Reproduce all of the data below, swapping "Image resolution" for "Screenshot dimensions" and changing nothing else. Leave the pictures out.

## Begin Provided data

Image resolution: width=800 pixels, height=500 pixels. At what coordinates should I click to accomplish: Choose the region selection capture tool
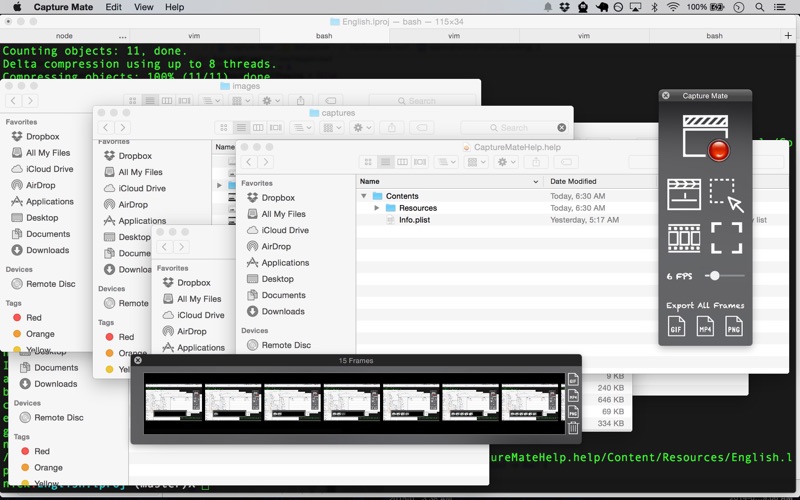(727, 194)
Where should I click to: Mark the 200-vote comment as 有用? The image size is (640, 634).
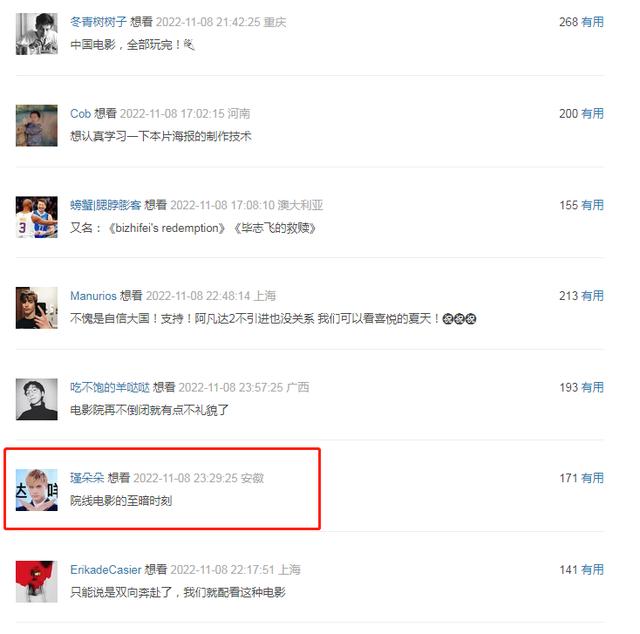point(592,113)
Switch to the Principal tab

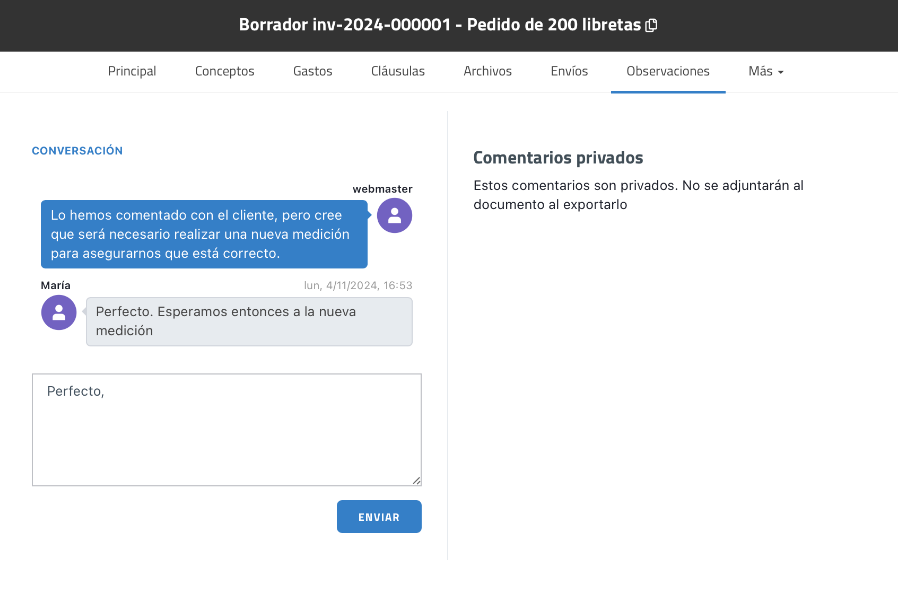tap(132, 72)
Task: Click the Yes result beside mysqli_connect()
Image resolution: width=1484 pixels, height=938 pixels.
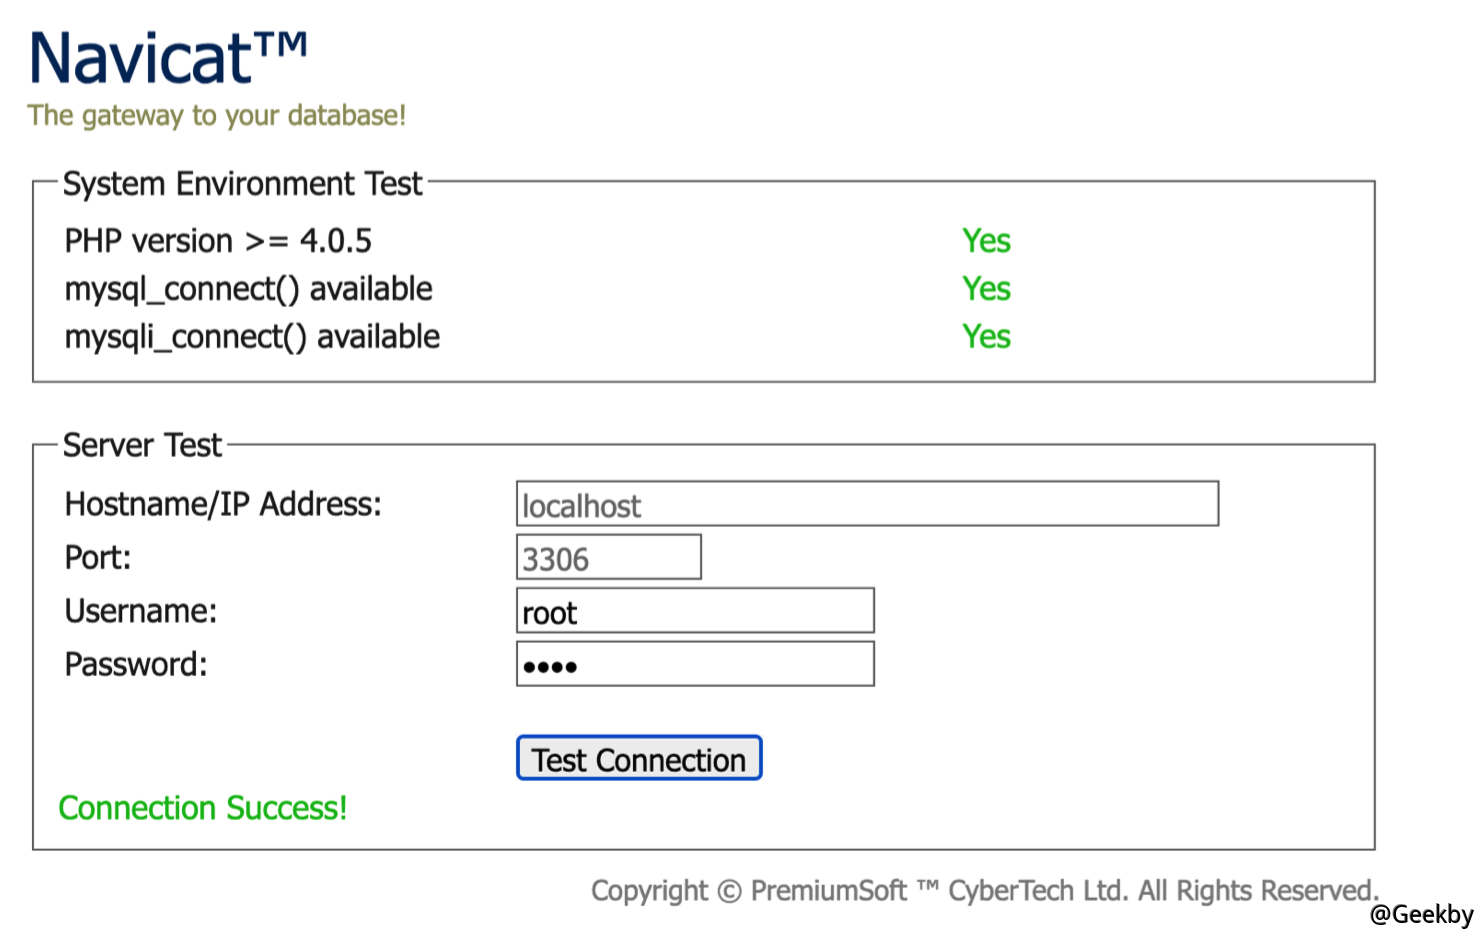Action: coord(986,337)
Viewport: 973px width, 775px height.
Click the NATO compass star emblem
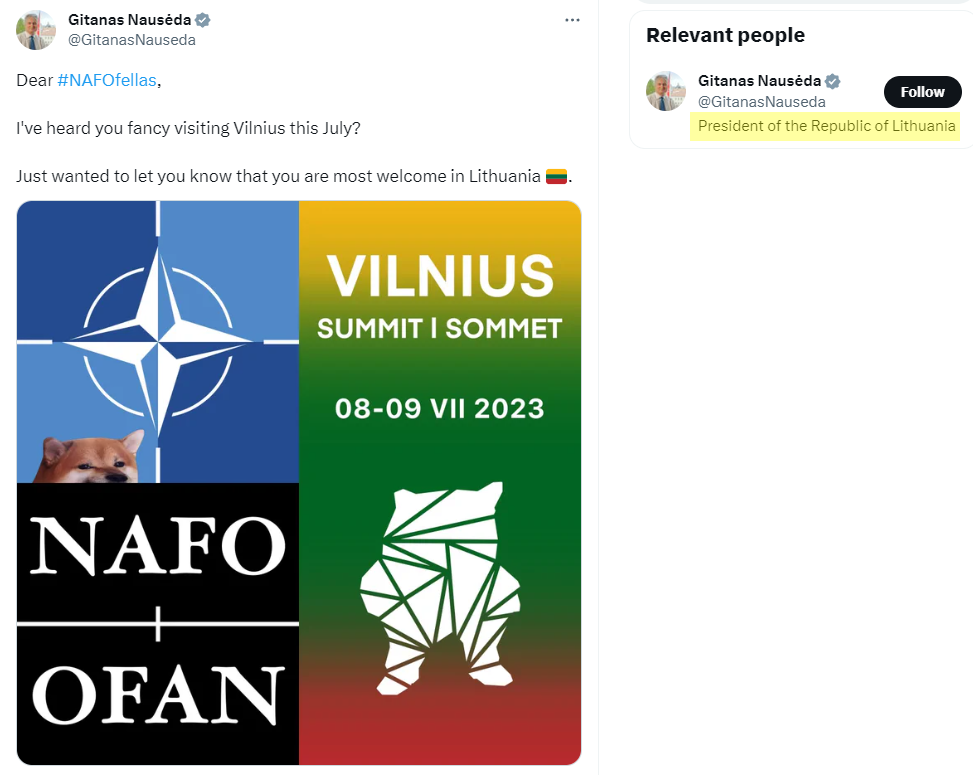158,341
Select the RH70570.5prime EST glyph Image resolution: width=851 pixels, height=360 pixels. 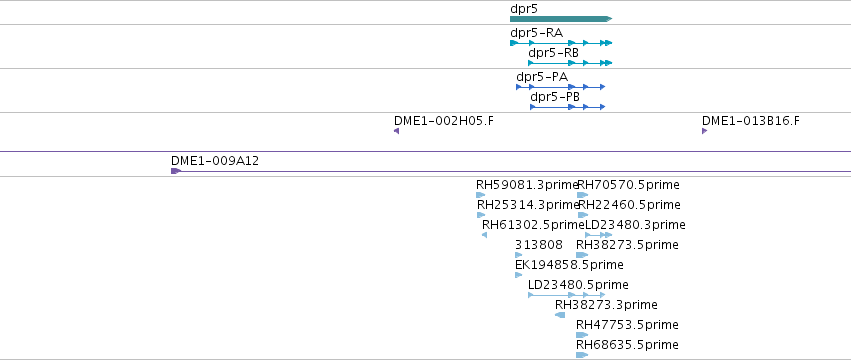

## End Provided data

Exercise solution:
Screenshot dimensions: width=800 pixels, height=500 pixels. At what coordinates should I click to accomplish: Choose the region selection capture tool
(727, 194)
Where should I click to: Mark the 200-vote comment as 有用? The image size is (640, 634).
point(592,113)
Switch to the Principal tab

tap(132, 72)
Task: Click the Yes result beside mysqli_connect()
Screenshot dimensions: width=1484 pixels, height=938 pixels.
Action: coord(986,337)
Viewport: 973px width, 775px height.
Click the NATO compass star emblem
158,341
Select the RH70570.5prime EST glyph Screenshot dimensions: width=851 pixels, height=360 pixels. 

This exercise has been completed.